Background The International Classification of Functioning, Disability and Health (ICF)1 is a reference framework to describe the impact of health conditions on functioning and disability. A Comprehensive and Brief ICF Core Set for osteoarthritis (OA) has been developed2 and must be statistically validated.

Objectives Our specific aims were (1) to identify ICF categories that best explain patients’ functioning, (2) to determine the content validity of the Brief ICF Core Set, and (3) to propose a statistically-validated version.

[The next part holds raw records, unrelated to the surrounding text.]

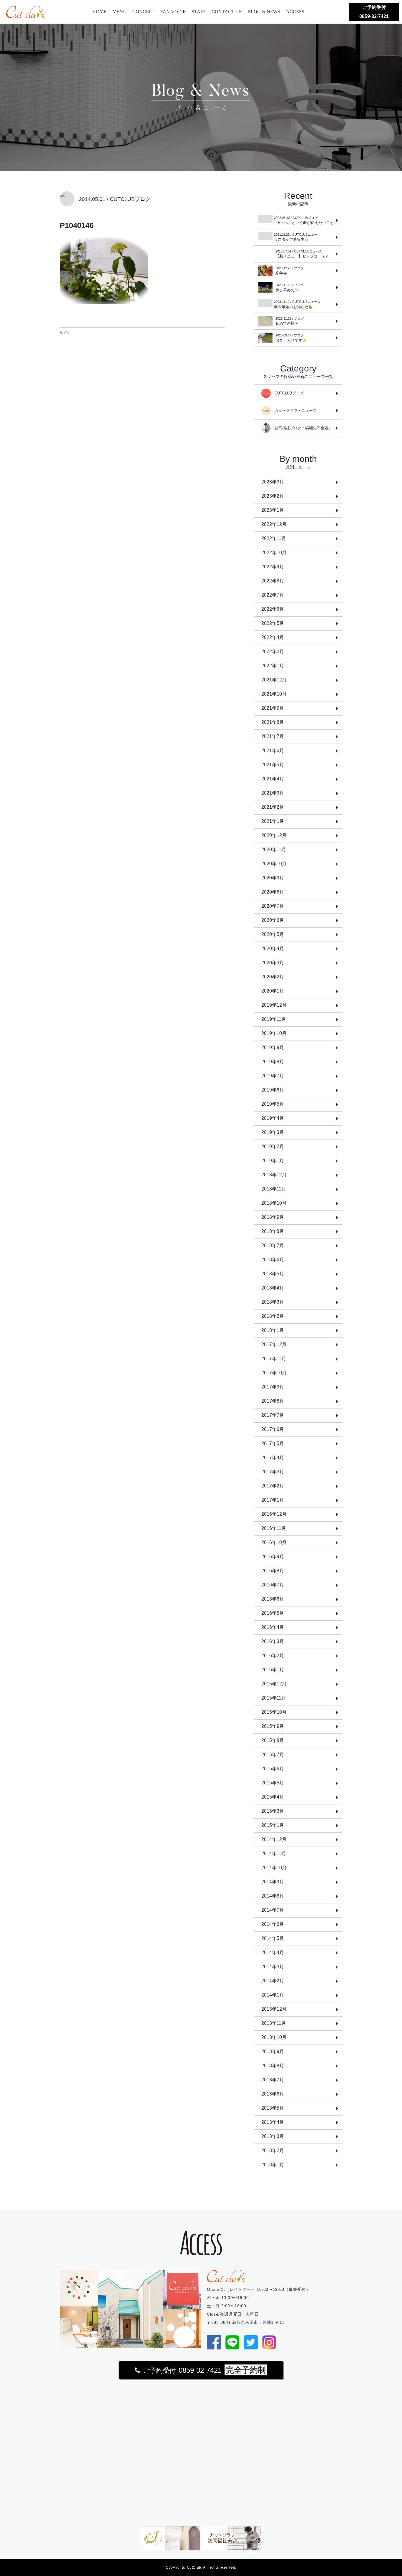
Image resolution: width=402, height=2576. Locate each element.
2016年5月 (272, 1613)
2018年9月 (272, 1217)
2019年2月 (272, 1146)
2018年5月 (272, 1273)
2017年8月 (272, 1400)
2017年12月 (274, 1344)
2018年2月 (272, 1316)
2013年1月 (272, 2164)
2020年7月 (272, 906)
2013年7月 (272, 2079)
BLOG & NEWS (263, 11)
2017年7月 (272, 1415)
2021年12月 (274, 679)
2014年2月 (272, 1980)
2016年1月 (272, 1669)
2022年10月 (274, 552)
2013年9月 (272, 2051)
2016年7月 (272, 1584)
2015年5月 (272, 1782)
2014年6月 (272, 1924)
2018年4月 (272, 1287)
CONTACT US (227, 11)
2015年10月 (274, 1712)
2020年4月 (272, 948)
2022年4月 (272, 637)
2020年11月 (273, 849)
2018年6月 (272, 1259)
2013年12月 (274, 2009)
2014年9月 (272, 1881)
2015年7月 (272, 1754)
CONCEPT (143, 11)
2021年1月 (272, 821)
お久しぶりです (289, 338)
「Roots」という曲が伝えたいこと (304, 220)
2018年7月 (272, 1245)
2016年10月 (274, 1542)
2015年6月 (272, 1768)
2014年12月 (274, 1839)
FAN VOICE (173, 11)
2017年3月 (272, 1471)
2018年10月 (274, 1203)
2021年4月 (272, 778)
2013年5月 (272, 2108)
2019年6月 (272, 1089)
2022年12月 (274, 524)
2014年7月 (272, 1910)
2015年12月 (274, 1683)
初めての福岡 (289, 321)
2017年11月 (273, 1358)
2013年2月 (272, 2150)
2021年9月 (272, 708)
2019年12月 (274, 1005)
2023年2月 (272, 495)
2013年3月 (272, 2136)
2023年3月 (272, 481)
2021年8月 (272, 722)
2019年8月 (272, 1061)
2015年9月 (272, 1726)
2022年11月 (273, 538)
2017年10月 (274, 1372)
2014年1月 (272, 1994)
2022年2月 (272, 651)
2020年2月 (272, 976)
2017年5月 (272, 1443)
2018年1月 (272, 1330)
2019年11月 (273, 1019)
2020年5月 (272, 934)
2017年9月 (272, 1386)
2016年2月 (272, 1655)
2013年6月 (272, 2093)
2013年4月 (272, 2122)
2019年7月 (272, 1075)
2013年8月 (272, 2065)
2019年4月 (272, 1118)
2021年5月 (272, 764)
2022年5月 (272, 623)
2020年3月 (272, 962)
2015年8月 (272, 1740)
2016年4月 (272, 1627)
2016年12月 (274, 1514)
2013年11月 (273, 2023)
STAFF (199, 11)
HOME (99, 11)
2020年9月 (272, 877)
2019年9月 (272, 1047)
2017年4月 (272, 1457)
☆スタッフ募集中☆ (297, 237)
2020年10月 (274, 863)
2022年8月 (272, 580)
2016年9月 (272, 1556)
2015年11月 (273, 1697)
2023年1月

Methods Psychometric study using Group Lasso regression on data from a convenience sample of 879 OA patients from 20 countries. The subscale on general health of the SF-36 was used as dependent variable and all ICF categories of the Comprehensive ICF Core Set for OA and some socio-demographics and disease-specific characteristics as independent variables. The most relevant ICF categories were identified as those showing a significant effect based on the pointwise 90% confidence intervals resulting from 1000 bootstrap trials.

Results Based on our results, there were 15 ICF categories included in the statistically-validated version of the Brief ICF Core Set for OA: five body functions (sensation of pain, mobility of joint, muscle power, energy and drive, and emotional functions), three body structures (structure of upper extremity, structure of lower extremity, and additional musculoskeletal structures related to movement), three activities and participation (hand and arm use, walking, and dressing), and four environmental factors (products and technology for personal use in daily living, immediate family, health services, systems and policies, and societal attitudes). Twelve of the original 13 Brief ICF Core Set categories were confirmed, and three additional ICF categories were identified.

Conclusions Our findings reassure the validity of the Brief ICF Core Set for OA. The statistically validated Core Set (12 categories out of 13) with the additional three statistically-derived ICF categories will likely perform better with regard to discrimination and sensitivity to change in studies and trials, and should be further explored in the future.

  1. World Health Organization. International Classification of Functioning, Disability, and Health. WHO: Geneva, 2001.

  2. Dreinhöfer K, Stucki G, Ewert T, et al. ICF Core Sets for osteoarthritis. J Rehabil Med. 2004;(44 Suppl):75-80.